**Your instructions**
Copy word for word the passage in the advertising budget text that opens with "Here's what I" and closes with "just growing phenomenally.".

**Extract**
=-=-=
So let's start with how much first. If you look at any of the IRS tax data, what people report on their business expense forms for advertising, it comes out to a little below 2% of total gross revenues. Well, that sucks. Don't spend that unless you just want to continue to plot along and be flat or even decline. That's driven by all of those businesses and there are loads of them that don't spend the dime on advertising. I think a more qualified response would be if you look in our surveys and our surveys only go out to businesses that are actively buying advertising. So these are the serious people that buy advertising, right? On average it's about 2.7% for novices, and that is people who haven't been in the advertising and marketing business making decisions for very long, 2.7% of gross revenue. For apprentices, and apprentices get some pretty decent response and have a good mix of advertising, it's 3.4%. And for masters, on average, masters are spending 8.3% of gross revenues.

Here's what I tell people. If you want to maintain, then probably about four to 5% of gross revenue. And you really do need to have the appropriate mix. In other words, you can't put it all into paid search. You can't put it all into newspaper, ROP, things like that. You got to have the right mix. If you want to be aggressive and you want to conquer the world and you really want to grow, then spend 10%. We have some businesses that tell us they're spending 15% and they're just growing phenomenally.
=-=-=
**Exercise data**

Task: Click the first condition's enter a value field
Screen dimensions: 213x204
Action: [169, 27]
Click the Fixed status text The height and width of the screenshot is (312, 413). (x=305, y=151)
=-=-=
**Exercise result**
Here's what I tell people. If you want to maintain, then probably about four to 5% of gross revenue. And you really do need to have the appropriate mix. In other words, you can't put it all into paid search. You can't put it all into newspaper, ROP, things like that. You got to have the right mix. If you want to be aggressive and you want to conquer the world and you really want to grow, then spend 10%. We have some businesses that tell us they're spending 15% and they're just growing phenomenally.